Our finding that mitochondria preferentially in interneurons contain high levels of cypD has important implications for in vitro studies with isolated brain mitochondria, particularly when the MPT is examined. Brain mitochondria show a very heterogeneous response to MPT-inducing agents. Our data suggest that this heterogeneous response of isolated brain mitochondria to the insult can be due to the different cypD levels in various sub-populations of brain mitochondria. Thus, a sub-population of isolated mitochondria originating particularly from interneurons will be most sensitive while the rest of the mitochondrial population will be more resistant to calcium – induced MPT. Interneurons represent about 15–30% of all cortical neurons (Parnavelas et al. 1977; Hendry et al. 1987); Meinecke and Peters 1987). Since non-synaptic mitochondria include both mitochondria originated from neurons and glia the fraction of interneuronal mitochondria is probably less than 15%. Interestingly, this conclusion is in agreement with the finding that only about 10 % of isolated non-synaptic mitochondria display typical signs of swelling (damaged cristae with low electron density and disrupted membranes) when exposed to high levels of calcium (Kristian et al. 2002). However, other factors can also affect mitochondrial sensitivity to calcium. For example the endogenous levels of adenine nucleotides modulate the calcium-induced swelling of brain mitochondria (Friberg et al. 1999). Although our findings show relatively low immunoreactivity of cypD in cerebellum when compared to cortex the higher resistance of cerebellar mitochondria to calcium-induced damage seems to be more a result of higher endogenous adenine nucleotides levels in these mitochondria when compared to cortical one (Friberg et al. 1999).
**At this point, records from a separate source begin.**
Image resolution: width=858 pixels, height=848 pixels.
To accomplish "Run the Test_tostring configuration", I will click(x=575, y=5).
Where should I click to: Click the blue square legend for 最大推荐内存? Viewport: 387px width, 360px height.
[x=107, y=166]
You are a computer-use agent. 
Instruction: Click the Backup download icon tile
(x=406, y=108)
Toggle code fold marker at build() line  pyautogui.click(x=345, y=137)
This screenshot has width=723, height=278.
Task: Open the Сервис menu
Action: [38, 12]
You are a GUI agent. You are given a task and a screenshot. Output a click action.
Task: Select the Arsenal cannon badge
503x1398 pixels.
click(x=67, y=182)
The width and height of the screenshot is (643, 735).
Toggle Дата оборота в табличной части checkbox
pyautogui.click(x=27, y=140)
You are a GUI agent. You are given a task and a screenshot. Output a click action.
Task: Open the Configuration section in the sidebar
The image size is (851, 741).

The effect of cypD levels on sensitivity to MPT pore opening were also shown during development (Eliseev et al. 2006). In newborn rats, sensitivity of brain mitochondria to the MPT and cypD expression is significantly higher then in mature animals. Thus, the lower expression of cypD in adult animals increased the calcium threshold of brain mitochondria to the MPT (Eliseev et al. 2006). Taken together, one needs to exercise caution when studying MPT in isolated brain mitochondria since only a small population of mitochondria from interneurons will show high sensitivity to calcium-induced damage while the rest of the mitochondrial population does not show typical signs of MPT.
This work was supported by National Institute of Health Grants R21NS050653 (T.K.), R21NS058556 (T.K.), and NS34152 (G.F.).